Art! , Helping to let go of the need for praise, acceptance and acknowledgment.
Competing in society, at work, or at school, you realize how difficult it is to be validated and recognized. If we live with the influence of those around us, being evaluated and conscious of recognition, we will often be burned out without realizing it. What should you do if you find this kind of problem in your life?
Above all, if you do not adequately evaluate and acknowledge yourself or accept self-validation, your self-esteem is easily weak. When it happens, you become addicted to being approved and praised by others. In particular, if left unattended in this case, it is easy to become a target of attack by narcissists, sociopaths, and Machiavellianism. In other words, you lose control of your life and become swayed by others.
To keep your self-esteem healthy and protect yourself from aggressive and manipulative energy vampires, you must find a way to verify yourself.
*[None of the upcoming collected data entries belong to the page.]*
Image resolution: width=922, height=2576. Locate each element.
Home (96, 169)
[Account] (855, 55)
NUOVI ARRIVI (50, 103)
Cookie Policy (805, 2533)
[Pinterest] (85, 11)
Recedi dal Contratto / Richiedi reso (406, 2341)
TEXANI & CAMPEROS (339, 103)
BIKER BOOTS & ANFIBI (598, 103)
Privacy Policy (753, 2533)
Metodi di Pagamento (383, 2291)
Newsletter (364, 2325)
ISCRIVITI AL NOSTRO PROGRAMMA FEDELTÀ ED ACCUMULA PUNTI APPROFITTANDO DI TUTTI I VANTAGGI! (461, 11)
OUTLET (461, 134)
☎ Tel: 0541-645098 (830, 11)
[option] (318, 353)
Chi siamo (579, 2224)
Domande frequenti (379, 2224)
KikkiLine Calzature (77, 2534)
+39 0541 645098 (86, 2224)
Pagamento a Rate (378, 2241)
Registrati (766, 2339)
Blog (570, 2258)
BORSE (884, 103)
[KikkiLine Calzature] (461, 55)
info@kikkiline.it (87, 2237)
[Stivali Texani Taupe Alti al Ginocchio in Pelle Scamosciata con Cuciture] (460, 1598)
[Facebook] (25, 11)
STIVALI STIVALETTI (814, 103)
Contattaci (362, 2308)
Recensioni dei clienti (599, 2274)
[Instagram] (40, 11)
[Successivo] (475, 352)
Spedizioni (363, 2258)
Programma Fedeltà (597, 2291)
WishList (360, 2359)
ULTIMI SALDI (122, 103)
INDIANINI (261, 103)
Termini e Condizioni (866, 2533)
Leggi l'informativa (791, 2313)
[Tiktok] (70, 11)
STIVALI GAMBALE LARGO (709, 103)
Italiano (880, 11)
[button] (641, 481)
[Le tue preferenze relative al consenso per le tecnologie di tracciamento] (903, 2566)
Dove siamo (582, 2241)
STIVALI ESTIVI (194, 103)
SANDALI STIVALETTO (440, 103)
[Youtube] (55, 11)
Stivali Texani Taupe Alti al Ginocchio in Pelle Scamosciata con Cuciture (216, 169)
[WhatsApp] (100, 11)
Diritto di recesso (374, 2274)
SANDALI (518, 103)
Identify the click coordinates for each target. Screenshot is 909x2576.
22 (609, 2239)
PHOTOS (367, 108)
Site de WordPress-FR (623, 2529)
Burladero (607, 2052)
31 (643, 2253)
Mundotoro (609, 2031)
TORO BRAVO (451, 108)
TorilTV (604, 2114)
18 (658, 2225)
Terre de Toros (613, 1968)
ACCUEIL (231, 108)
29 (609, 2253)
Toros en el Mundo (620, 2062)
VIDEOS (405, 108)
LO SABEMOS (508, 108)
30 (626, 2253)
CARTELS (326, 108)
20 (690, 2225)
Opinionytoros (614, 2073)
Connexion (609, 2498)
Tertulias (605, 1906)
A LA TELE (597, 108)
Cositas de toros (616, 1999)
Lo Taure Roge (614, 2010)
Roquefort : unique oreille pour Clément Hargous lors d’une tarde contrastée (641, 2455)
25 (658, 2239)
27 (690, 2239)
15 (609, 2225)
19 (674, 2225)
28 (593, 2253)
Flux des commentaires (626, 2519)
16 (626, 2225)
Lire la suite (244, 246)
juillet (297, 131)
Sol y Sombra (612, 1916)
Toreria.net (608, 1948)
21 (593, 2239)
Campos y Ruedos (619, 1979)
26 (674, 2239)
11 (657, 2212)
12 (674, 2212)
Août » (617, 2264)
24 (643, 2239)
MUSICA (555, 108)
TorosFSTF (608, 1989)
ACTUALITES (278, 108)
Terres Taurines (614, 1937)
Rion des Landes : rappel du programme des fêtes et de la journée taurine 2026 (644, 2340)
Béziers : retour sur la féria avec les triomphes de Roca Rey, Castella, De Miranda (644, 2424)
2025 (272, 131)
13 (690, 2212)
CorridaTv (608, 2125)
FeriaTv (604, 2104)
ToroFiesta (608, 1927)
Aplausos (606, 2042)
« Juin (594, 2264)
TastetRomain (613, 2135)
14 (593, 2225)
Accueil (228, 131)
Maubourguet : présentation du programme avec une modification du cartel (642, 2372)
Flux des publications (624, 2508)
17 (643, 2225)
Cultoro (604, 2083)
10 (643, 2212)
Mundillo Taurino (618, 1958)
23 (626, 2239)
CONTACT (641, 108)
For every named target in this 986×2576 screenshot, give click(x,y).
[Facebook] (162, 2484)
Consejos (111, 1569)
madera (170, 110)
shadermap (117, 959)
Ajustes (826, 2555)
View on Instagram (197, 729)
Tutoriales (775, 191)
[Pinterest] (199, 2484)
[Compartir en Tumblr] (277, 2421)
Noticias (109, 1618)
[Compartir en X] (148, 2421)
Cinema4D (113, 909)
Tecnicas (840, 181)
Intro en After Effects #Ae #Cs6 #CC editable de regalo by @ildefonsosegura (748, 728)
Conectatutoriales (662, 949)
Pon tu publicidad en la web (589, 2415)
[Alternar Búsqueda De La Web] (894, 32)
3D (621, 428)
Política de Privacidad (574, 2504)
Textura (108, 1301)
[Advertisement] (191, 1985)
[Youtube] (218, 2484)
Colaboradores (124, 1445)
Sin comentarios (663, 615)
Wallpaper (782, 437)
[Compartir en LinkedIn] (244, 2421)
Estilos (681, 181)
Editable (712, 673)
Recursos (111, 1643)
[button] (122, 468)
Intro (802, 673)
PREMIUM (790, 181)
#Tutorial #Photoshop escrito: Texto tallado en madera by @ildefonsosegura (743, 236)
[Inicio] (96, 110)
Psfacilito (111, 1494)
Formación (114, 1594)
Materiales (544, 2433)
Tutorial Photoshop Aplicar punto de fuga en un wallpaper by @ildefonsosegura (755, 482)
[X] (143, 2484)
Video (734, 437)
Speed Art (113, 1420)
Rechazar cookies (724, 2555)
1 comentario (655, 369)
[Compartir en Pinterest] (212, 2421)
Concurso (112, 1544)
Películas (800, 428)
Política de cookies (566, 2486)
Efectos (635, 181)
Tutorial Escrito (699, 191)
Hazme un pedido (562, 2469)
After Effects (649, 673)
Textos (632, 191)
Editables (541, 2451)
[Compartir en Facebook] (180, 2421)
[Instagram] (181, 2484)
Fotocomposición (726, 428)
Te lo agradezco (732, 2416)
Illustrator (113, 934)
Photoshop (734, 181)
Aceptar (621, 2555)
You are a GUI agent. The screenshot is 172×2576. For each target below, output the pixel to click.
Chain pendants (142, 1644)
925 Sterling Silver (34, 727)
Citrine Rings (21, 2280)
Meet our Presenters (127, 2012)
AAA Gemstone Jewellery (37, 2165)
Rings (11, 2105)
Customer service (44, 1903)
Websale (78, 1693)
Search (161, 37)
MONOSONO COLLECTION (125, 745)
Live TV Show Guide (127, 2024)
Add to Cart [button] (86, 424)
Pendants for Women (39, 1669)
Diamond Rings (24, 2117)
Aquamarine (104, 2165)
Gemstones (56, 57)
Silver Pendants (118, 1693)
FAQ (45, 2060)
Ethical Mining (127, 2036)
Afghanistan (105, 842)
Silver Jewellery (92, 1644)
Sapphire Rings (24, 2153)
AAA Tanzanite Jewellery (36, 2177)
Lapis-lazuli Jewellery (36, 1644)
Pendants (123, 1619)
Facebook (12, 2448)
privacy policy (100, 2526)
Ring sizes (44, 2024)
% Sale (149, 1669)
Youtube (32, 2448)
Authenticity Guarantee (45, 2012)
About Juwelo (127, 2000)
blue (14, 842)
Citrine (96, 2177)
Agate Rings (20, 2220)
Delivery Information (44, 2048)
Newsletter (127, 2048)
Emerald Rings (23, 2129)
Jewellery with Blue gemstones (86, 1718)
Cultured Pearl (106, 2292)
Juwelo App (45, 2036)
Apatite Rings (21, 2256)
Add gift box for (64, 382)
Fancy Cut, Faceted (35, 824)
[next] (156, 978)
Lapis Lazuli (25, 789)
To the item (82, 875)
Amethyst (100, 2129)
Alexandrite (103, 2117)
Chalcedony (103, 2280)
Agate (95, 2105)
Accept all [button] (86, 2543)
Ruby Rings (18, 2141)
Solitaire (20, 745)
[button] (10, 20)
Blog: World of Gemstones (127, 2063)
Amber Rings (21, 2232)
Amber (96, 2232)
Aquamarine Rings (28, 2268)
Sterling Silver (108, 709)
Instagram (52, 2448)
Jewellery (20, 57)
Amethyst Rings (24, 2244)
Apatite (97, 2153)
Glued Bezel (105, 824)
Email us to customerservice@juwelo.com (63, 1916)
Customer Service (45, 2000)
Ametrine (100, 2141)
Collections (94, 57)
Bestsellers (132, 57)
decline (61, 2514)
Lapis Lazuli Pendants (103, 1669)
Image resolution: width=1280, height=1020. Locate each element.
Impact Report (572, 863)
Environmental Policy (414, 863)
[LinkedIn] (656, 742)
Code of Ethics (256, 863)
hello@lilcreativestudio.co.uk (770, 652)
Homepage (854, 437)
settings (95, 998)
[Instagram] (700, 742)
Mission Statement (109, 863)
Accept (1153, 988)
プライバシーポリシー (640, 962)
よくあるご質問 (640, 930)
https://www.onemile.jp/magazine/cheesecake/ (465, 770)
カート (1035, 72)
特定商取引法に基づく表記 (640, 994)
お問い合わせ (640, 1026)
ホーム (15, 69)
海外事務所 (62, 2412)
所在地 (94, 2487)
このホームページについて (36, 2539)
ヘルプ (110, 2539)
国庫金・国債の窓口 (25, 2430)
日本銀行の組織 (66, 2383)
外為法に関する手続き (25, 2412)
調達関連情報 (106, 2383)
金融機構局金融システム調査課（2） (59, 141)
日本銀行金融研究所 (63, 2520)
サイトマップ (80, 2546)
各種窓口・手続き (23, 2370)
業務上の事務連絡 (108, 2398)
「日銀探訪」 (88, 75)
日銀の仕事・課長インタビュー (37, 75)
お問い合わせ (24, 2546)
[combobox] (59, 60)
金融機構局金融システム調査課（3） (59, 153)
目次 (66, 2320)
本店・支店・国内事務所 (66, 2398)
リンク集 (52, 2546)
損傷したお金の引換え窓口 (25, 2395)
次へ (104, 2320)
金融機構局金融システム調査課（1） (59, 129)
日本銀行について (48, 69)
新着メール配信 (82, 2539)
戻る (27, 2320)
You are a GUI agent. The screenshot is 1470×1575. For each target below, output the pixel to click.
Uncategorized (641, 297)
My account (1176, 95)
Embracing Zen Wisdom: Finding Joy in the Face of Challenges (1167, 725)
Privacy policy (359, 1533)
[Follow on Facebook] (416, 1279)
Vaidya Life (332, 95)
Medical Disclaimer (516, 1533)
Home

According to Dr. Karen Hall, validation is the "recognition and acceptance" of someone else's experience. Self-validation is the ability to recognize and acknowledge your own internal experience. It is not about agreeing with someone or accepting their thoughts as your own; taking these thoughts and experiences as valid. The problem arises when self-validation is not possible or is not valued. In other words, if an individual puts the opinion, approval, or recognition of someone else over their feelings, they will need that external, other person's validation on an ongoing basis.
Some time ago, I confirmed some didactic factors in the lecture of Professor Kim Kyung-il, a YouTuber in the field of Korean psychology, that it is a significant thing than getting other people's approval. Unfortunately, there is no English version, so here's a summary. In other words, the practical experience for people who are thirsty for the approval and attention of others and cannot protect their self-esteem is to try cultural and artistic activities that are not related to their achievements, such as a hobby. In other words, when you admire yourself through a small achievement step by step, you find your true self-esteem.
Generally speaking, a person who is thirsty for the approval of others is dependent on and swayed by the evaluation of others. They may live a life that is not free from the gaze of others. Personally, there is a scene where I recall whenever I am concerned about the gaze or evaluation of others. It is one of Aesop's fables.
it's a the Miller, His Son, & the Ass.
If we can't concentrate to write our own story and struggle to please others, and we may end up tying the donkey upside down, like a scene in Aesop's fables.
Professor Kyung-il Kim's lecture also points this out. However, knowing this fact well, it is not easy to be completely free from the gaze of others. It is because verification or evaluation by others is also one of the crucial proof factors. However, If you lose your self-esteem and have emotional problems, you should be encouraged to deviate from the assessment of others.
In this case, art activities are the most helpful. In particular, the act of drawing helps them discover themselves that they did not know and comfort and heal themselves. As you draw, it's a little slow, but you start to admire yourself and praise yourself. Because every time you draw, you can develop little by little and discover a new side of yourself.
The poor Miller now set out sadly for home. By trying to please everybody, he had pleased nobody, and lost his Ass besides.